Berlin – Ein neues Kursformat nach dem Vorbild von Flugsicherheitstrainings soll die Handlungssicherheit von Ärzten verbessern und die Sicherheitskultur in der Medizin stärken. Entwickelt wurde das neue Kursformat „IC – Interpersonal Competence“ durch die Deutsche Gesellschaft für Orthopädie und Unfallchirurgie (DGOU) und Lufthansa Flight Training (LFT). Das IC-Projekt wurde erstmals auf einer Pressekonferenz im Rahmen des Deutschen Kongresses für Orthopädie und Unfallchirurgie (DKOU) in der letzten Woche in Berlin vorgestellt.

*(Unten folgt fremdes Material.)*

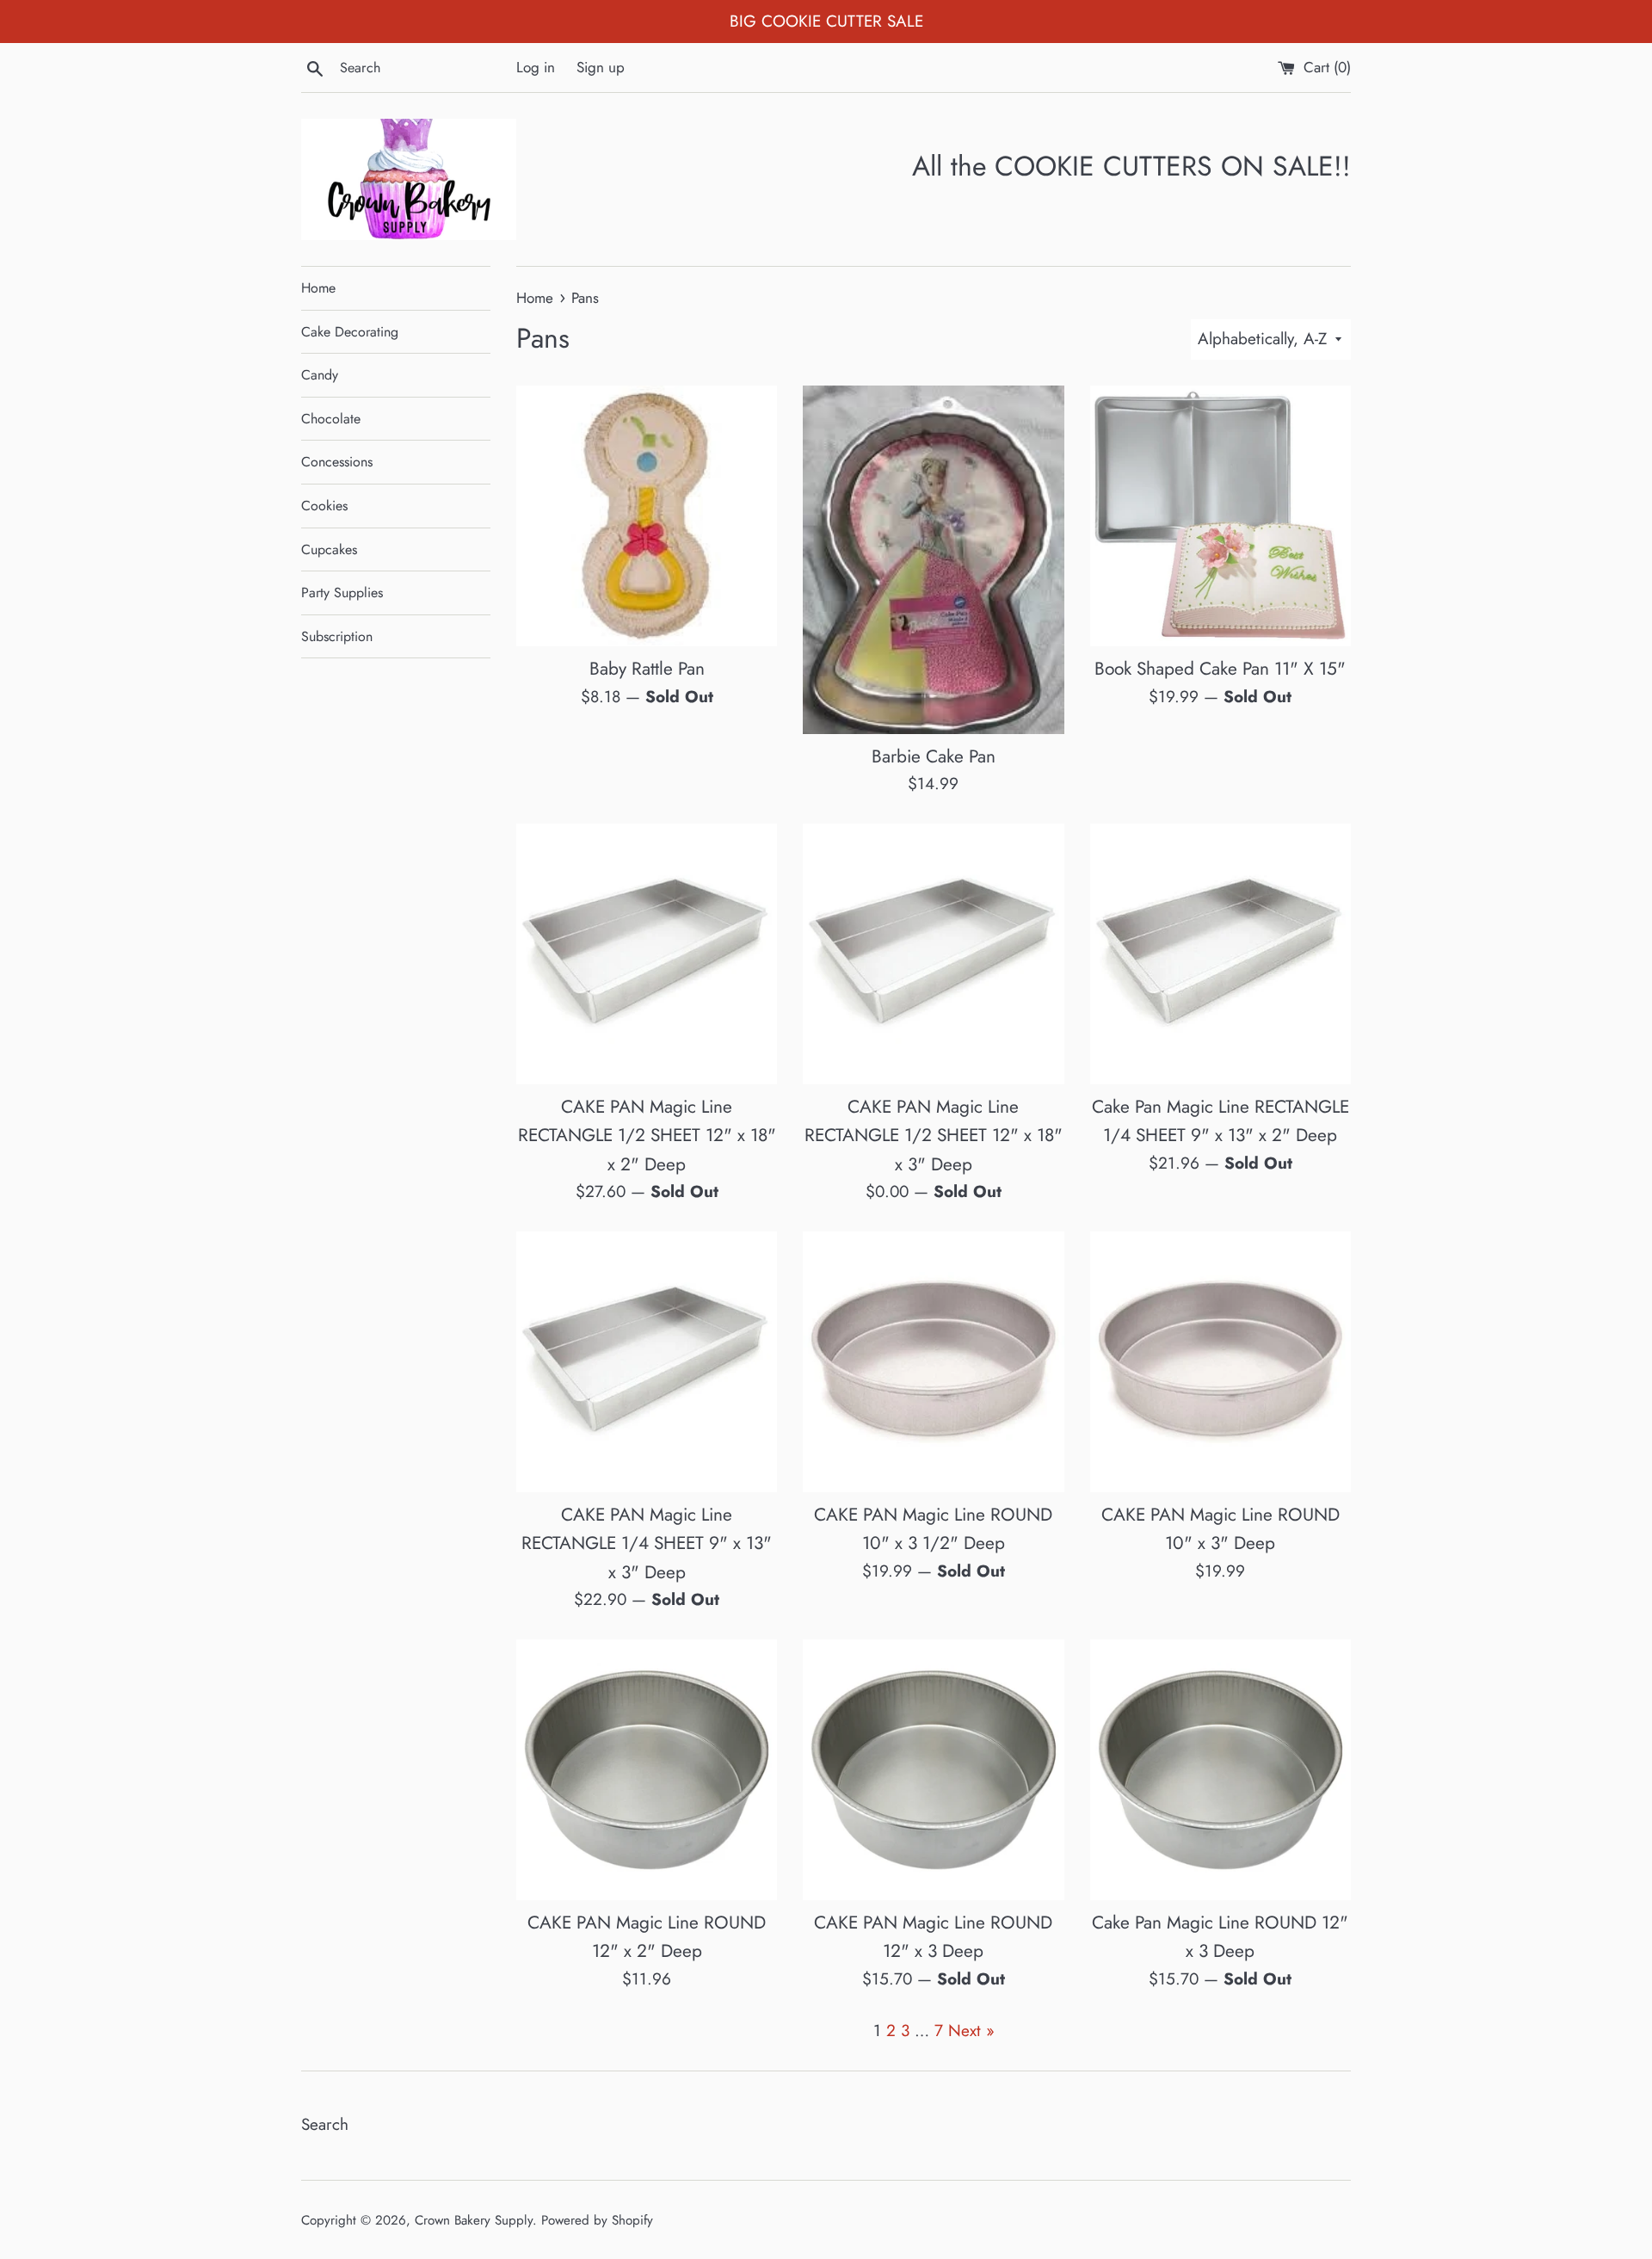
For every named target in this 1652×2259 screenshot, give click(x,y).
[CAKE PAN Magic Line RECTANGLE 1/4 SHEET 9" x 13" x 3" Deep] (646, 1361)
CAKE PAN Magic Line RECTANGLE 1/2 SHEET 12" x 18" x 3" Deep (933, 1135)
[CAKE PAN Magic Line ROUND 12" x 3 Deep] (933, 1769)
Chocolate (331, 419)
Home (318, 288)
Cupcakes (329, 549)
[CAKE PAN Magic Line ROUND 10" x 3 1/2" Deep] (933, 1361)
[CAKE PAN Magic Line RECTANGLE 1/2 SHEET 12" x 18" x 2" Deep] (646, 954)
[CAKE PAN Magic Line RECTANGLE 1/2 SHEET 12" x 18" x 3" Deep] (933, 954)
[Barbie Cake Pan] (933, 560)
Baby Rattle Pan (647, 669)
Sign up (600, 67)
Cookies (324, 505)
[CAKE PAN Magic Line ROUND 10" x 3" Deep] (1220, 1361)
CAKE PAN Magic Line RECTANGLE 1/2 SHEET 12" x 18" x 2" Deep (647, 1135)
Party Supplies (342, 592)
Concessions (337, 462)
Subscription (337, 636)
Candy (319, 375)
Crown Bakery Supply (474, 2220)
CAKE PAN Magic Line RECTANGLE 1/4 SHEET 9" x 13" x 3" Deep (646, 1543)
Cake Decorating (349, 332)
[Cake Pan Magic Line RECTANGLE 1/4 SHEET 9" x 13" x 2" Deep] (1220, 954)
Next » (971, 2030)
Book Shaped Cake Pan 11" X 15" (1220, 669)
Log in (535, 67)
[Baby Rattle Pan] (646, 516)
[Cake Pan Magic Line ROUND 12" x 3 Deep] (1220, 1769)
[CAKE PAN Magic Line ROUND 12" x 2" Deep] (646, 1769)
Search (324, 2124)
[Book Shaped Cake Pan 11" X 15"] (1220, 516)
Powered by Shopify (597, 2220)
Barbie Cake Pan (934, 756)
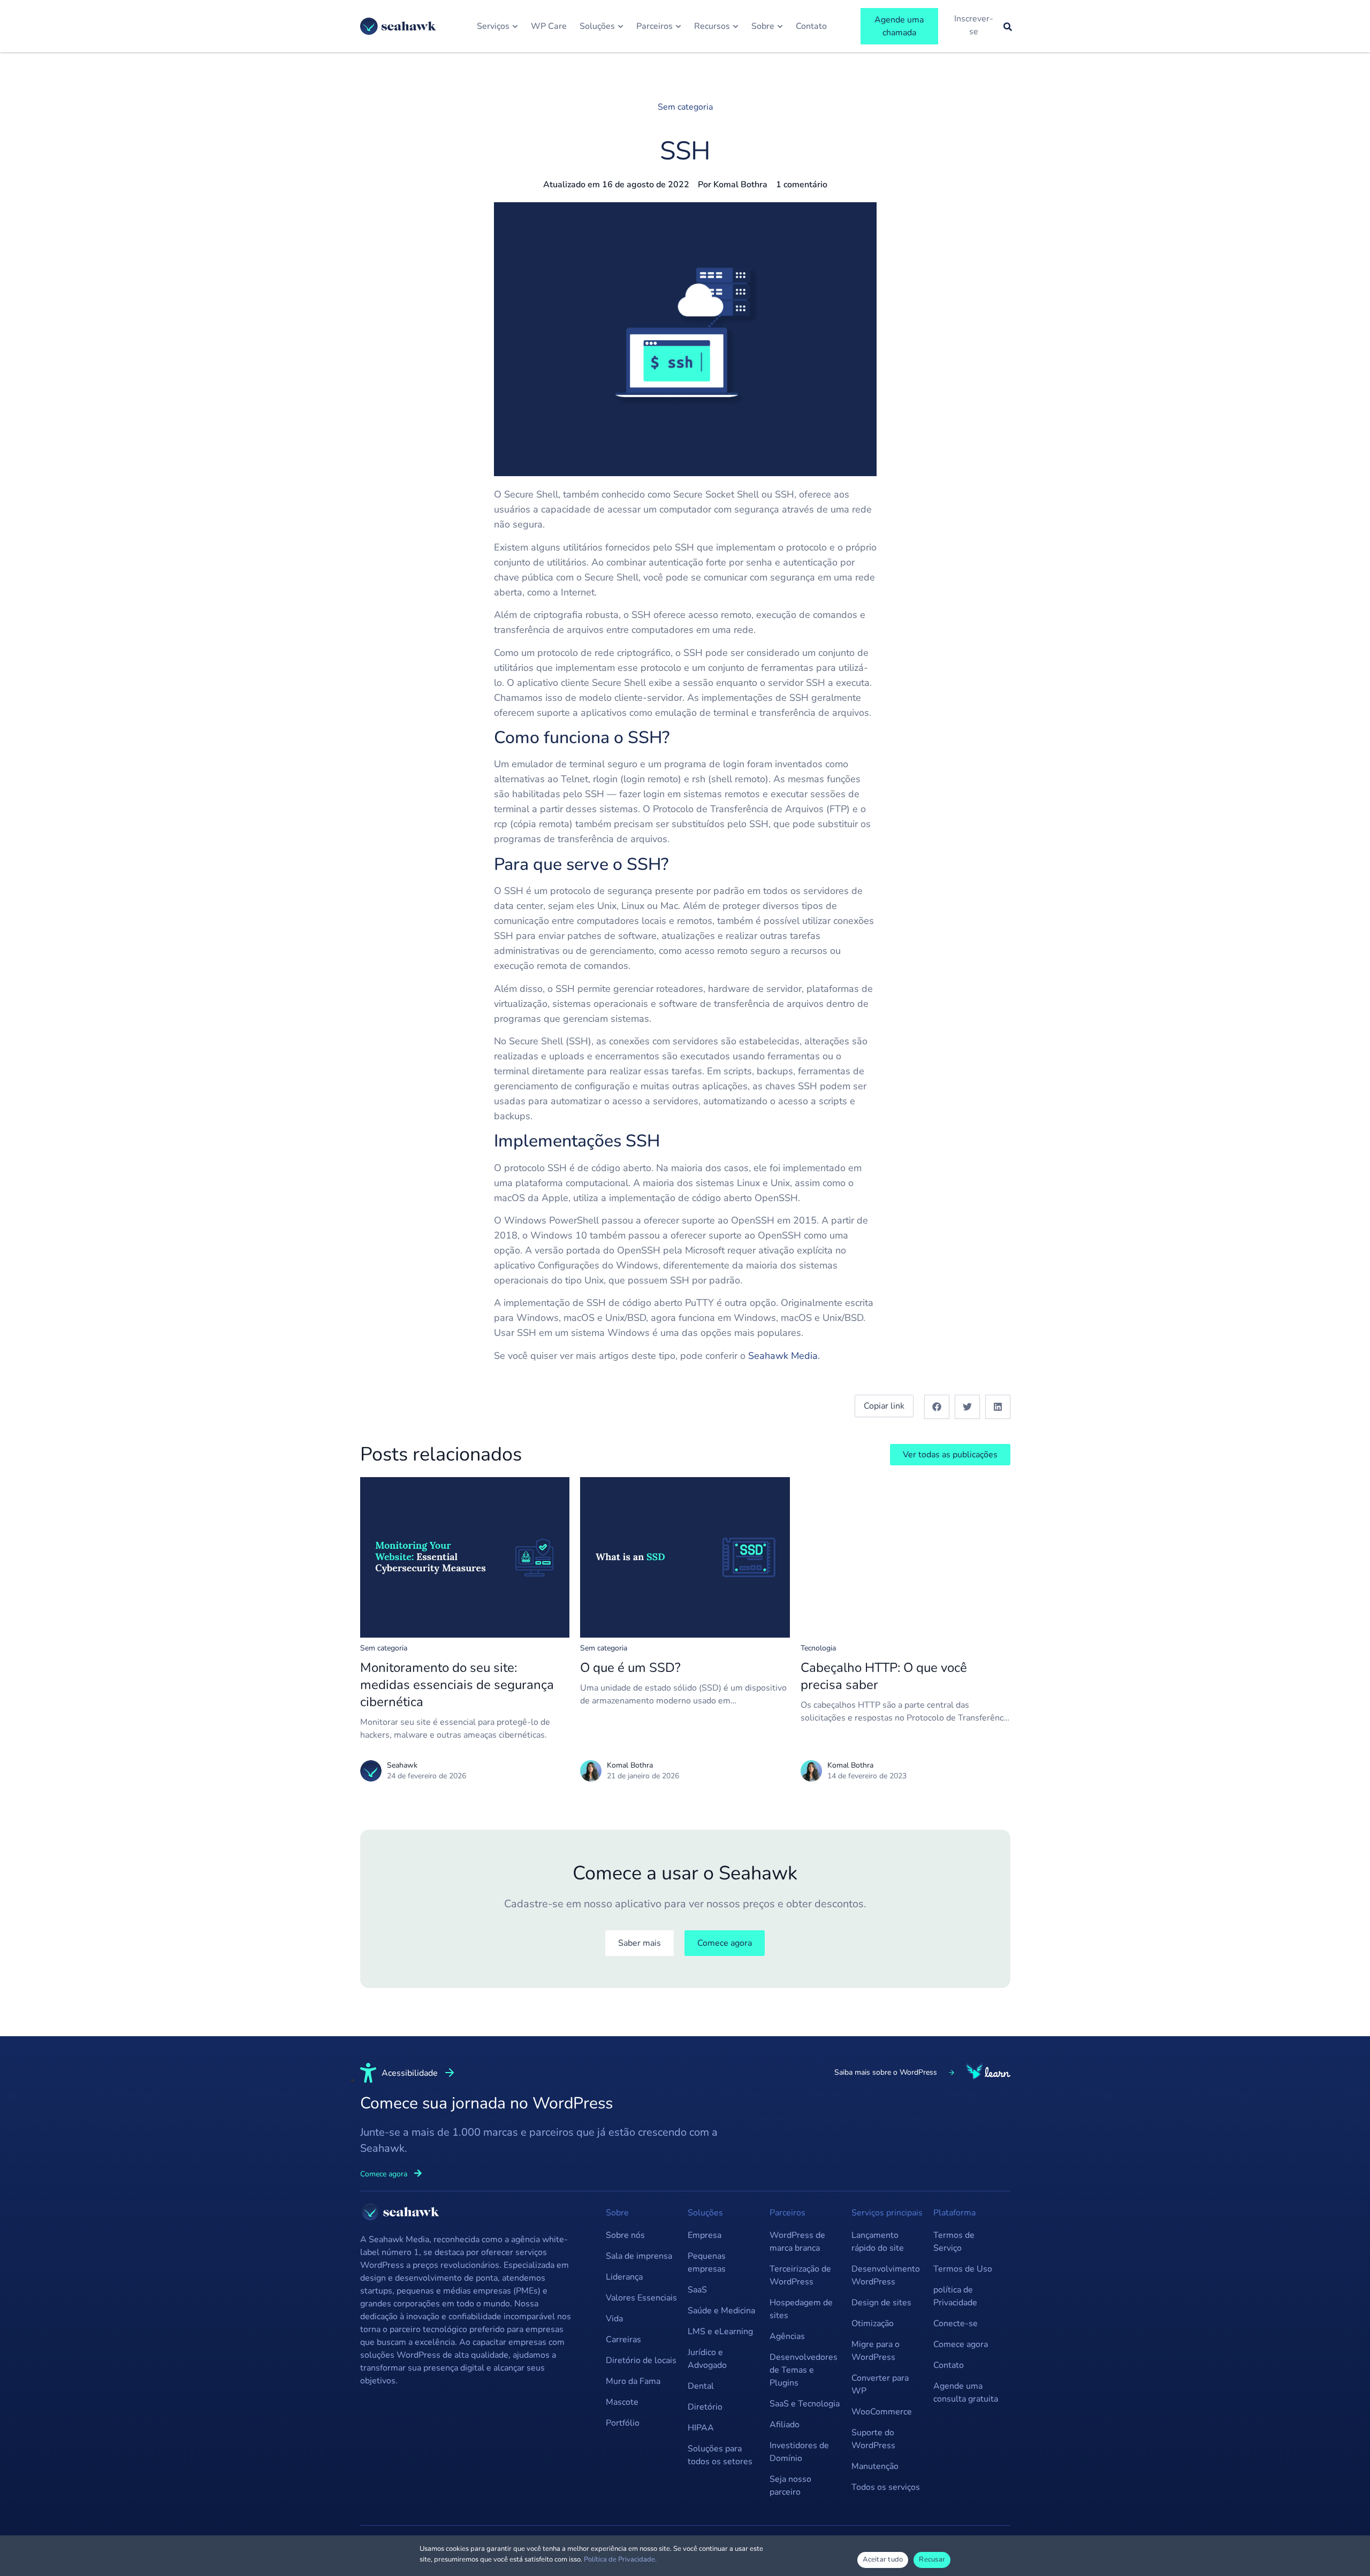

Piloten und Ärzte müssen im Notfall auch unter Stress schnelle Entscheidungen von großer Tragweite treffen. Dabei spielt der „Faktor Mensch“ in der Luftfahrt wie in der Medizin eine entscheidende Rolle, denn die Arbeit unter Zeitdruck, mangelnder Kommunikation und Stress kann konflikt- und fehleranfällig sein. Bereits in den 1970er Jahren wurden deshalb Sicherheits-Trainings für Flugzeugbesatzungen eingeführt. „Das Sicherheitstraining der Lufthansa ist daher ein gutes Vorbild, von dem wir in der Medizin noch lernen können“, sagt Prof. Dr. med. Reinhard Hoffmann, stellvertretender Generalsekretär der DGOU und Generalsekretär der Deutschen Gesellschaft für Unfallchirurgie (DGU). Checklisten für den OP, wie es sie ähnlich auch in der Luftfahrt gibt, oder das Fehlermeldesystem CIRS (Critical Incident Reporting System) seien mittlerweile bewährte Instrumente zur Verbesserung der Patientensicherheit.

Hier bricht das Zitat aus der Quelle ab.